**TASK REQUIREMENTS**
Each record must appear in the answer exactly as given.

Top of PROVIDED DATA

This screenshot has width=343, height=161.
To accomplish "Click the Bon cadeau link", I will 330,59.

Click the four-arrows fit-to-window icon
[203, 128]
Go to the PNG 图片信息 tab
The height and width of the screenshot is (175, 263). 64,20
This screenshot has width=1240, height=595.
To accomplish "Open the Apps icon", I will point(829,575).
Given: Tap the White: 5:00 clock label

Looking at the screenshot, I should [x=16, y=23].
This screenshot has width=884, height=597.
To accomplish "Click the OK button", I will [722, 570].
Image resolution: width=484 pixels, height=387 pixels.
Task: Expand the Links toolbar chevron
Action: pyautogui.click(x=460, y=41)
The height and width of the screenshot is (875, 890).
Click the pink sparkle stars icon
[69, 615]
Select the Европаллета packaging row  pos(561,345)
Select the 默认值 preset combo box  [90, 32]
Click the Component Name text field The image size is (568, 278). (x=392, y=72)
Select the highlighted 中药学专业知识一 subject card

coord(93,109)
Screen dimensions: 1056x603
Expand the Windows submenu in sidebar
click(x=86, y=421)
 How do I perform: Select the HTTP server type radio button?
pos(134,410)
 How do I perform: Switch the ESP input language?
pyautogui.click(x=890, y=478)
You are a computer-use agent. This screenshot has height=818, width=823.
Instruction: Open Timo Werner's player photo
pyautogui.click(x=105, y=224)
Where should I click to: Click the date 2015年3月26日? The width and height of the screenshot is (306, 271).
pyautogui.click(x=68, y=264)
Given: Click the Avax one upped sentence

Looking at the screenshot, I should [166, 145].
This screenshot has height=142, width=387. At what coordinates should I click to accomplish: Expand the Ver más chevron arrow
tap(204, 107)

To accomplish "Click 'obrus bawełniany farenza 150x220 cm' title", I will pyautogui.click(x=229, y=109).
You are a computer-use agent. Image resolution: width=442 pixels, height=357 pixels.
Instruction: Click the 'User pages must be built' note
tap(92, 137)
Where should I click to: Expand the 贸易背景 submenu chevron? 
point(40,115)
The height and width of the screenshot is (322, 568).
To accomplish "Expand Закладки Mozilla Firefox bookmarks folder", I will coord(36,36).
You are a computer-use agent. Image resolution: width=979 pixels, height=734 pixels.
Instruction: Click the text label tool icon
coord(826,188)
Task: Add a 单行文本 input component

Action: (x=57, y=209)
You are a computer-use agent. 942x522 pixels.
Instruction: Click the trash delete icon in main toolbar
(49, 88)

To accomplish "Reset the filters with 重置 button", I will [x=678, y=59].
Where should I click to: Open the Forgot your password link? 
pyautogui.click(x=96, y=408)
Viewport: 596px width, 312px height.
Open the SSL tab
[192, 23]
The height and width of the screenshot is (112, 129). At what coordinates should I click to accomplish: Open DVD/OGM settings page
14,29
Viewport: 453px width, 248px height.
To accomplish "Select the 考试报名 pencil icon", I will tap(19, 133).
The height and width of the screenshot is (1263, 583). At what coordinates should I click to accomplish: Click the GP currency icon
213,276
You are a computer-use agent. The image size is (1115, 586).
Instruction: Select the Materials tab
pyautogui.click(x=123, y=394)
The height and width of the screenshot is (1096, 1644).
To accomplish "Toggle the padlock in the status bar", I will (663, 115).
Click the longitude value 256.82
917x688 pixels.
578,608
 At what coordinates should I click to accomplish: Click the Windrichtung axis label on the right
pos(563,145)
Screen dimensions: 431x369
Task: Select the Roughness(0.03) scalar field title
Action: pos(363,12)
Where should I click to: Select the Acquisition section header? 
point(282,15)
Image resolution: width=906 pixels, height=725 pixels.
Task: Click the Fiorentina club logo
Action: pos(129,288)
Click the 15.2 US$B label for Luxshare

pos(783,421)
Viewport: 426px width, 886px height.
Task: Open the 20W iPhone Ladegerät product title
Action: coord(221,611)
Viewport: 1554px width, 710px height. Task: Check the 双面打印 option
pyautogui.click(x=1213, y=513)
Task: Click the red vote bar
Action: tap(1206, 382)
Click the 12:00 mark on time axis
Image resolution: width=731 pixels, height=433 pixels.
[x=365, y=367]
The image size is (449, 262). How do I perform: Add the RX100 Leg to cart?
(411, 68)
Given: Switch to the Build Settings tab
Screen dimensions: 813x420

Bottom of PROVIDED DATA

**THE COMPLETED TASK**
This screenshot has width=343, height=161.
To accomplish "Click the Bon cadeau link", I will 330,59.

Click the four-arrows fit-to-window icon
[203, 128]
Go to the PNG 图片信息 tab
The height and width of the screenshot is (175, 263). 64,20
This screenshot has width=1240, height=595.
To accomplish "Open the Apps icon", I will point(829,575).
Given: Tap the White: 5:00 clock label

Looking at the screenshot, I should [x=16, y=23].
This screenshot has width=884, height=597.
To accomplish "Click the OK button", I will [722, 570].
Image resolution: width=484 pixels, height=387 pixels.
Task: Expand the Links toolbar chevron
Action: pyautogui.click(x=460, y=41)
The height and width of the screenshot is (875, 890).
Click the pink sparkle stars icon
[69, 615]
Select the Европаллета packaging row  pos(561,345)
Select the 默认值 preset combo box  [90, 32]
Click the Component Name text field The image size is (568, 278). (x=392, y=72)
Select the highlighted 中药学专业知识一 subject card

coord(93,109)
Screen dimensions: 1056x603
Expand the Windows submenu in sidebar
click(x=86, y=421)
 How do I perform: Select the HTTP server type radio button?
pos(134,410)
 How do I perform: Switch the ESP input language?
pyautogui.click(x=890, y=478)
You are a computer-use agent. This screenshot has height=818, width=823.
Instruction: Open Timo Werner's player photo
pyautogui.click(x=105, y=224)
Where should I click to: Click the date 2015年3月26日? The width and height of the screenshot is (306, 271).
pyautogui.click(x=68, y=264)
Given: Click the Avax one upped sentence

Looking at the screenshot, I should [166, 145].
This screenshot has height=142, width=387. At what coordinates should I click to accomplish: Expand the Ver más chevron arrow
tap(204, 107)

To accomplish "Click 'obrus bawełniany farenza 150x220 cm' title", I will pyautogui.click(x=229, y=109).
You are a computer-use agent. Image resolution: width=442 pixels, height=357 pixels.
Instruction: Click the 'User pages must be built' note
tap(92, 137)
Where should I click to: Expand the 贸易背景 submenu chevron? 
point(40,115)
The height and width of the screenshot is (322, 568).
To accomplish "Expand Закладки Mozilla Firefox bookmarks folder", I will coord(36,36).
You are a computer-use agent. Image resolution: width=979 pixels, height=734 pixels.
Instruction: Click the text label tool icon
coord(826,188)
Task: Add a 单行文本 input component

Action: (x=57, y=209)
You are a computer-use agent. 942x522 pixels.
Instruction: Click the trash delete icon in main toolbar
(49, 88)

To accomplish "Reset the filters with 重置 button", I will [x=678, y=59].
Where should I click to: Open the Forgot your password link? 
pyautogui.click(x=96, y=408)
Viewport: 596px width, 312px height.
Open the SSL tab
[192, 23]
The height and width of the screenshot is (112, 129). At what coordinates should I click to accomplish: Open DVD/OGM settings page
14,29
Viewport: 453px width, 248px height.
To accomplish "Select the 考试报名 pencil icon", I will tap(19, 133).
The height and width of the screenshot is (1263, 583). At what coordinates should I click to accomplish: Click the GP currency icon
213,276
You are a computer-use agent. The image size is (1115, 586).
Instruction: Select the Materials tab
pyautogui.click(x=123, y=394)
The height and width of the screenshot is (1096, 1644).
To accomplish "Toggle the padlock in the status bar", I will (663, 115).
Click the longitude value 256.82
917x688 pixels.
578,608
 At what coordinates should I click to accomplish: Click the Windrichtung axis label on the right
pos(563,145)
Screen dimensions: 431x369
Task: Select the Roughness(0.03) scalar field title
Action: pos(363,12)
Where should I click to: Select the Acquisition section header? 
point(282,15)
Image resolution: width=906 pixels, height=725 pixels.
Task: Click the Fiorentina club logo
Action: pos(129,288)
Click the 15.2 US$B label for Luxshare

pos(783,421)
Viewport: 426px width, 886px height.
Task: Open the 20W iPhone Ladegerät product title
Action: coord(221,611)
Viewport: 1554px width, 710px height. Task: Check the 双面打印 option
pyautogui.click(x=1213, y=513)
Task: Click the red vote bar
Action: tap(1206, 382)
Click the 12:00 mark on time axis
Image resolution: width=731 pixels, height=433 pixels.
[x=365, y=367]
The image size is (449, 262). How do I perform: Add the RX100 Leg to cart?
(411, 68)
Given: Switch to the Build Settings tab
Screen dimensions: 813x420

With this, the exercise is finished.